Remus was never very good at analogies.
"I don't know what else you want me to say, Remus," Sirius looked heartbroken, and Remus felt heavy, as if it were his own broken heart.
And he realized in that moment that it was. His heart had always been Sirius' heart. In the dark nights in abandoned towers, under the quidditch stadium, in the quiet of the library, and the noise of a forest alive as they ran together, hound and wolf. They shared some bond that Remus couldn't identify, couldn't understand, and was very sick over. Later in years, when he'd outgrown teenage hormones and confusion, Remus would know the feeling was that of being in love. But for now he just felt ill and unsettled by whatever it was between them that kept them the both of them hurting this way, long past what was reasonable for teenage boys.

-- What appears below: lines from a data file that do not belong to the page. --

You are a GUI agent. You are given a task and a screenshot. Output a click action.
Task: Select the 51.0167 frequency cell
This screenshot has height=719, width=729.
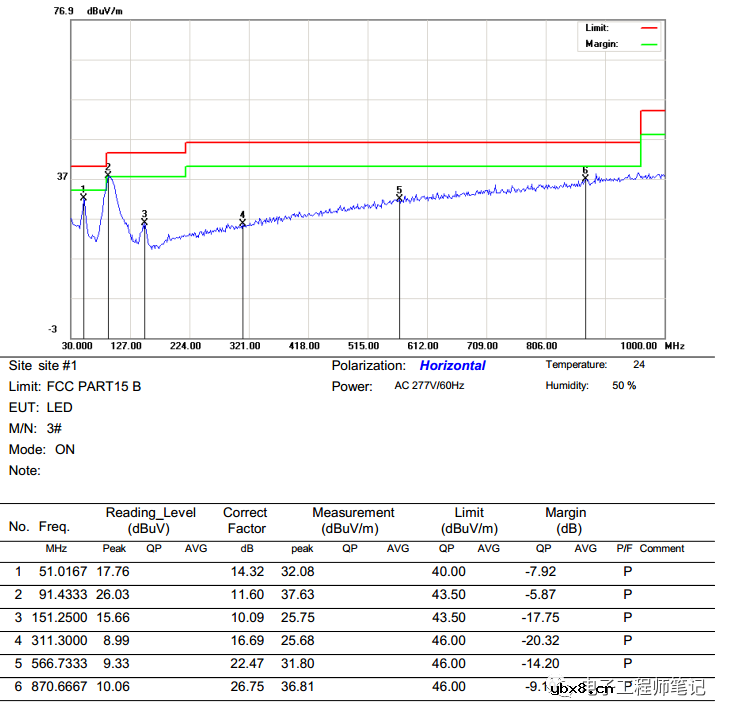[62, 572]
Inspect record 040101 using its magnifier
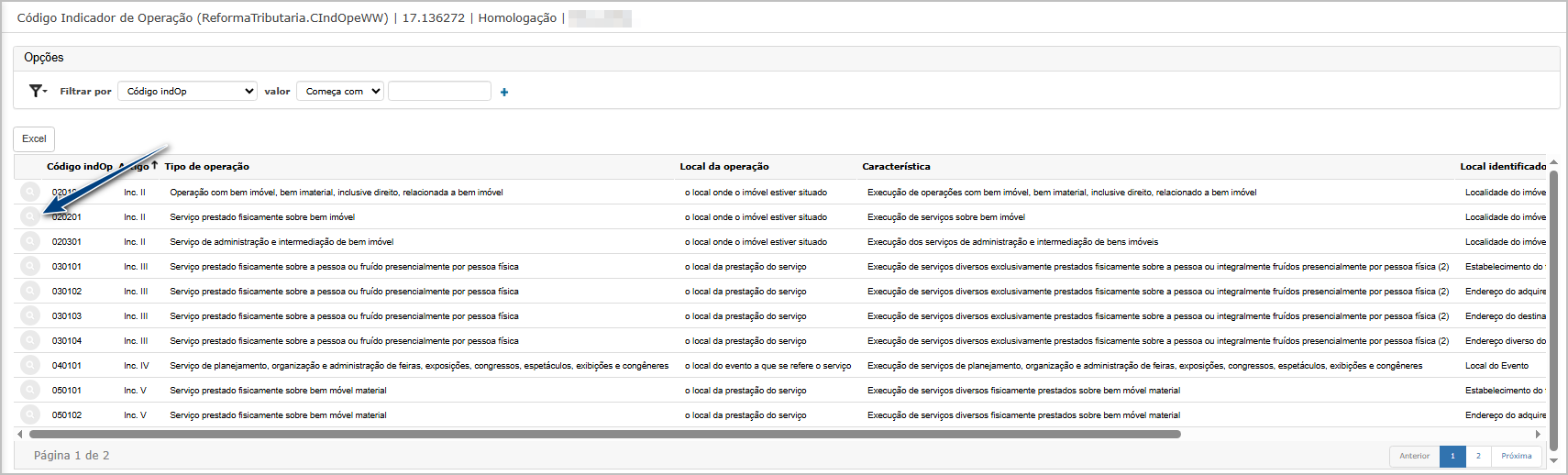 (30, 365)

Regardless, Remus' heart had always been Sirius', one and the same.
"We're both broken," Remus murmured, shaking his head with a smile that wasn't at all joyful, "We're both broken and mushed and weedy and no one will ever want us on their mantle."

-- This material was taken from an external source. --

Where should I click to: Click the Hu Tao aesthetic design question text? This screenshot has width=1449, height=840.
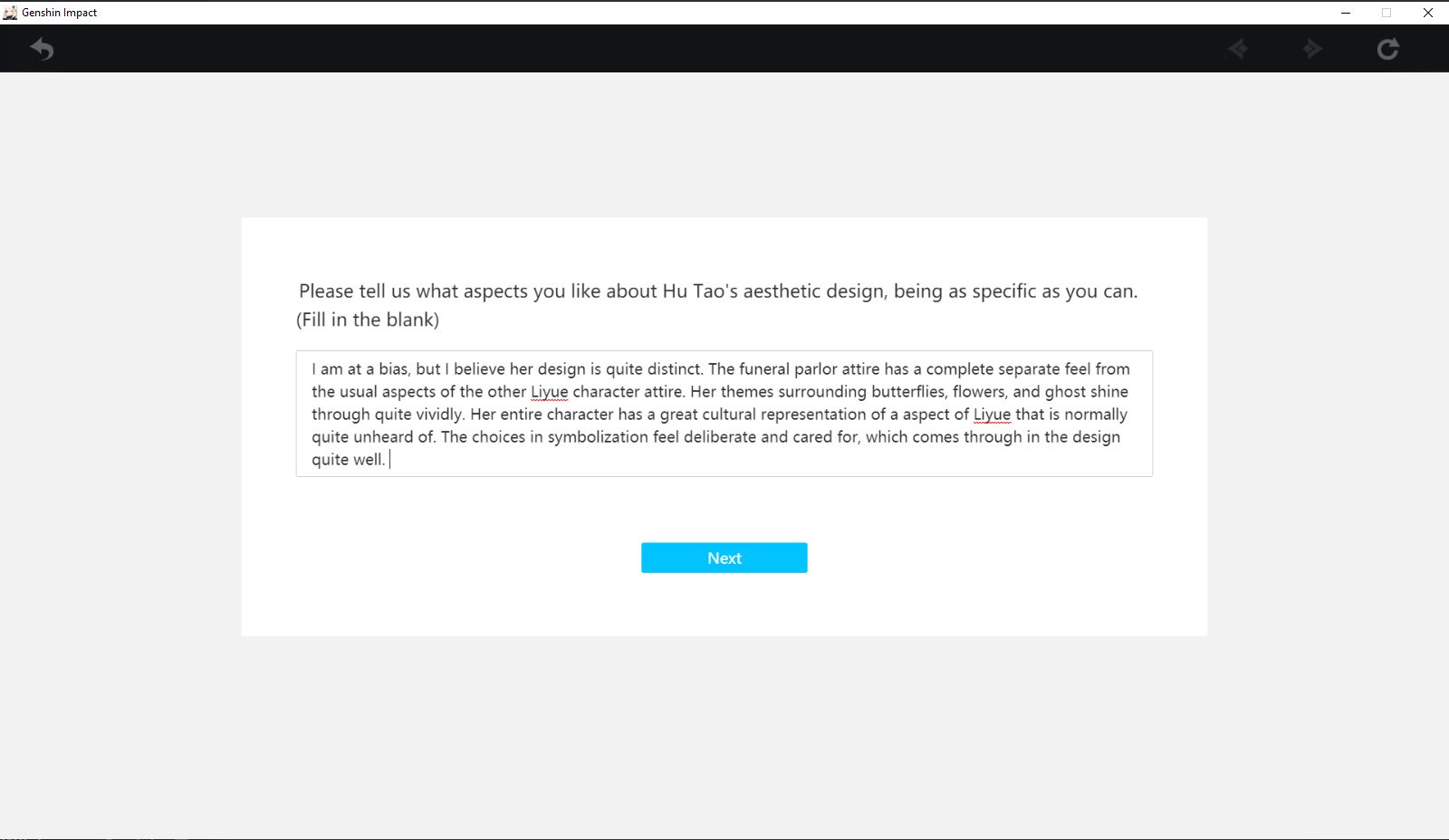pos(717,291)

"What?" Sirius nearly laughed at Remus' sudden, very confusing, remark, "What are you talking about? Mushed and weedy?" But before Remus could think up a suitable explanation of what he was talking about (there was a long awkward moment of Remus standing with his mouth open, fidgeting with his hands, unable to voice much of anything), Sirius just took up Remus' hands and shook his head, "It doesn't matter, Remus. I want you on my mantle."
A pause. A beat.
A flinch of pain as his roots grew more strangled and his petals stood just a little higher towards the sun.
"I want you on mine, too."
They came together and their mouths pressed hard to each other and hands held tight and eyes didn't dare close; for in that moment looking away would have meant something horrible and wrong and been another betrayal in and of itself. This hardly the first kiss they had shared, though it was the first kiss that held so much hurt it boiled over to anger. There in the breaking dawn they tore at each other and clawed at each other and bit at each other and ached and wept for the first and last time with each other.
There in the breaking dawn, there in the Shrieking Shack where it had all started, there where they had put their broken hearts together to form a whole one that beat for the both of them and hurt for the both of them and loved more than two separate hearts ever could.
There they found Acceptance for the first time.
--
And where would Remus find acceptance now? His friends were dead. The people he loved and cared for most were all dead. What a horrifying realization of it all. Remus had been outcast a lot of his life for being a werewolf, and if it weren't for The Marauders, he had no idea what would have become of him.
Hell, he almost hadn't even been a Marauder. Now those were memories, those first ones, that Remus could replay unto the end of his days.